Nous voilà dans le monde du rêve, avec le dernier album du Hadouk Trio, trio de jazz unique dans le paysage musical français, “Voie du Milieu entre résonances ethniques et consonances jazz, entre jubilation et méditation”, comme ils se définissent. Car le trio associe trois musiciens passionnés de voyages et de découvertes musicales, Loy Ehrlich, Didier Malherbe et Steve Shehan, qui ont adopté les instruments des pays les plus divers avec la même aisance que d’autres portent un foulard indien.
Le premier album de Hadouk – qui était encore un duo, avant que le percussionniste Steve Shehan ne les rejoigne – donnait ainsi à entendre quelque 25 instruments – et on n’a pas le chiffre exact pour ce dernier album ! Hadouk est le mariage de deux mots: Hajouj, la guitare basse des gnawas, instrument-fétiche d’Ehrlich, qui est passionné de ces musiques (il est le programmateur du Festival de musiques gnawa d’Essaouira); et Doudouk, qui est le hautbois arménien adopté par Malherbe – qui a eu le privilège de se produire au Festival de Doudouk en Arménie. Steve Shehan leur a apporté ses percussions de bois, de métal, de peau ou de terre cuite, glanées du monde entier, plus quelques-unes de son invention! Si bien qu’à trois ils nous font entendre la kora, le ukulélé, le khen qui est un étonnant orgue à bouche du Laos long d’un mètre (sur scène c’est impressionnant!), le sax soprano, les claviers électroniques, les ocarinas qui sont des instruments à vent en forme de poire qui sont vieux de 12.000 ans, et autres instruments de tailles et de sonorités diverses, faits de mille matériaux…
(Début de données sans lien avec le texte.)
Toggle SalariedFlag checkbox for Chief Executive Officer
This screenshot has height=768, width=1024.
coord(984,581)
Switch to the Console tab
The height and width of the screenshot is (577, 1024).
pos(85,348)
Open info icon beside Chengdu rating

“Air Hadouk” porte bien son nom car il s’agit bien d’un voyage aérien, tout en douceur, auquel on est convié ici, pour des ambiances jazzy très sereines, le genre de musique qui nous fait du bien, comme de goûter l’ombre tiède d’un baobab par une après-midi de chaleur, ou de boire un verre d’eau fraîche quand on est assoifé: rien de sensationnel ni de superflu ici, la philosophie est celle des gens et des peuples aux côtés desquels nos trois artistes-rêveurs ont vécu longtemps, et dont ils se sont imprégné – avec une affection marquée pour les déserts et les terres frustes, du Sahara ou d’Arménie: authenticité, parler peu mais dire l’essentiel, ne pas être excessif ni dans ses joies ni dans ses peines – sagesses ancestrales et universelles.
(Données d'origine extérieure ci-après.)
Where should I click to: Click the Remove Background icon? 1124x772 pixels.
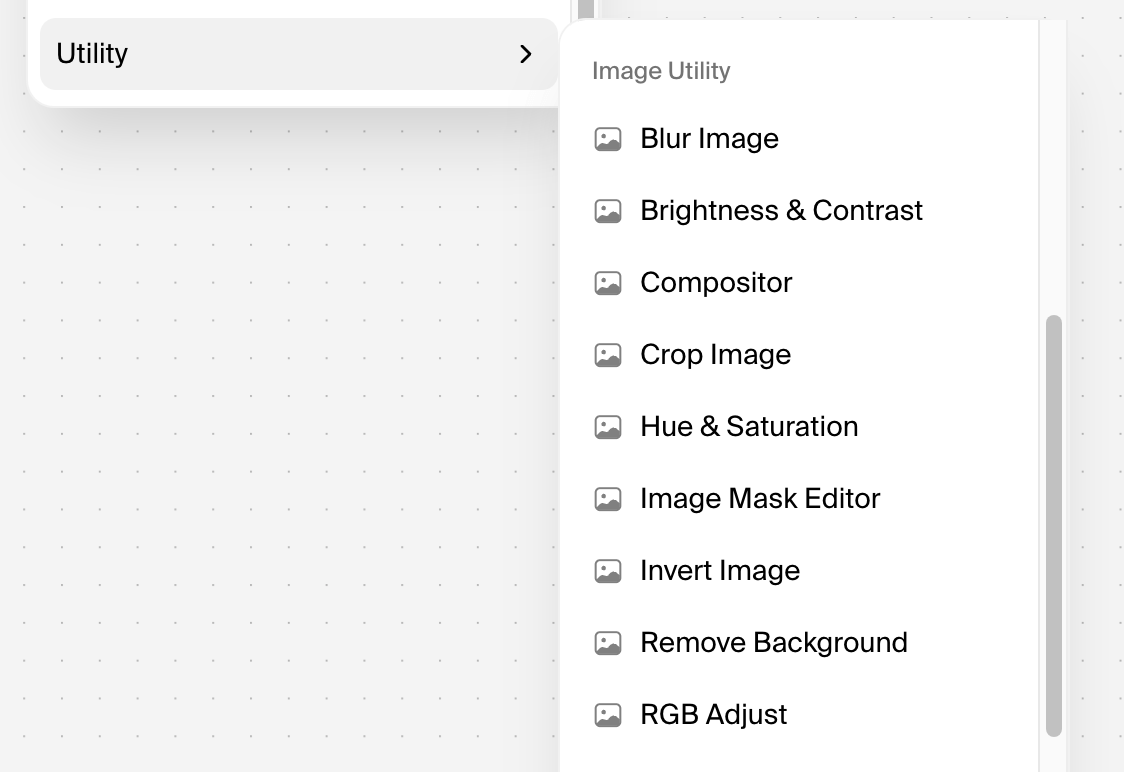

On passe ainsi de rythmes ondulés et calmes d’Afrique à des musiques insaisissables tels des papillons (“Babbalanja”), on entend une douce percussion de métal inventée par Steve Shehan dont le son évoque de l’eau claire (“Hang around me”), le piano s’introduit pour rappeler que le jazz est toujours là (“Hang2hang”), et ainsi de suite, pour un voyage, comme un long voyage en train, où les paysages défilent, nous plongeant dans des univers différents, mais toujours en douceur… Un album qui procure détente et apaisement, comme certains paysages vécus en voyage…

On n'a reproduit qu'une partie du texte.